Start of EXERCISE MATERIAL

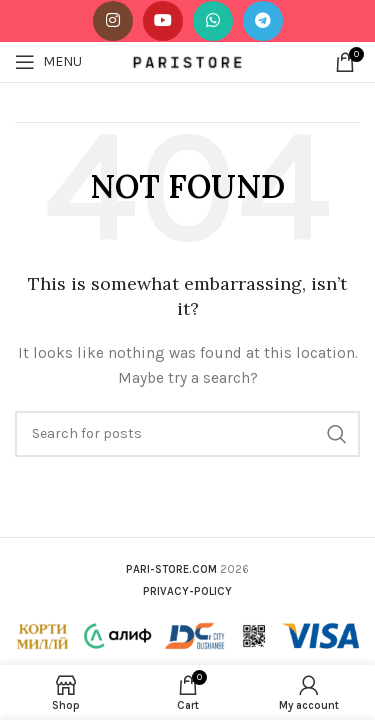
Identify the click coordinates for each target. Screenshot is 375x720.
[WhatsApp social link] (213, 21)
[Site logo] (187, 60)
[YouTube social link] (163, 21)
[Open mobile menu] (48, 62)
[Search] (187, 434)
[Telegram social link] (263, 21)
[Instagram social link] (113, 21)
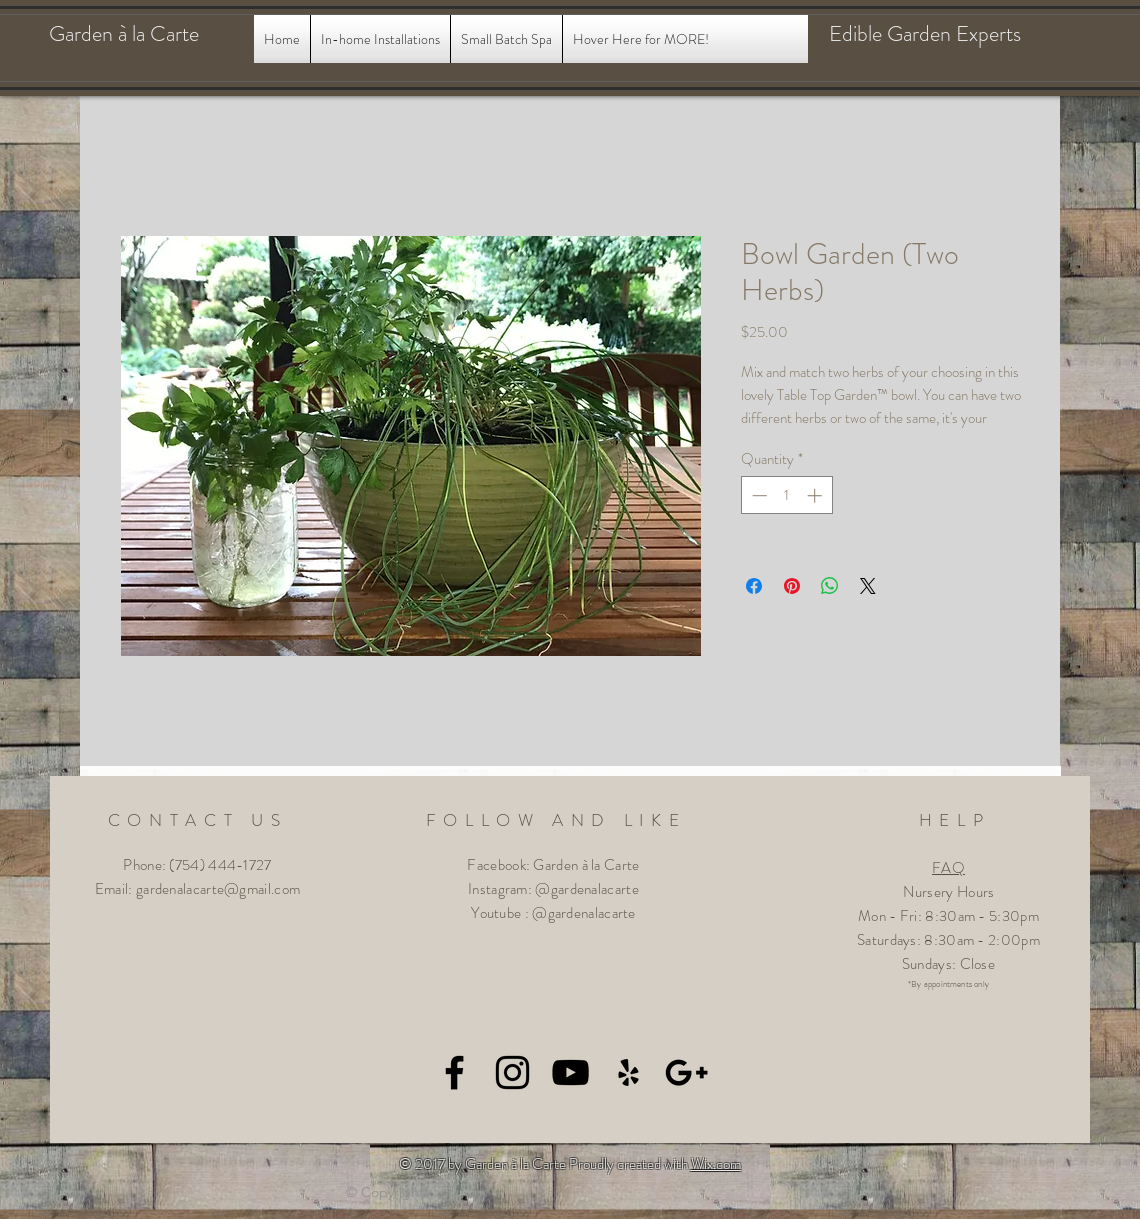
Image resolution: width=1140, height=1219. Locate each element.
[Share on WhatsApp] (830, 586)
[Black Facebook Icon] (454, 1072)
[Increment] (816, 495)
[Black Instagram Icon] (512, 1072)
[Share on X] (868, 586)
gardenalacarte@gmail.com (218, 889)
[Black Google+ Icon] (686, 1072)
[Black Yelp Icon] (628, 1072)
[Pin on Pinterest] (792, 586)
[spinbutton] (786, 495)
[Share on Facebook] (754, 586)
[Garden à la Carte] (143, 34)
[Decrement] (757, 495)
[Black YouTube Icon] (570, 1072)
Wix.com (716, 1164)
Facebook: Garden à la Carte (553, 865)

End of EXERCISE MATERIAL

[STATED EXERCISE]: Extract every line above that contains the string "WhatsApp", matching uppercase and lowercase exactly.

[RESULT FOR THIS TASK]:
[WhatsApp social link] (213, 21)
[Share on WhatsApp] (830, 586)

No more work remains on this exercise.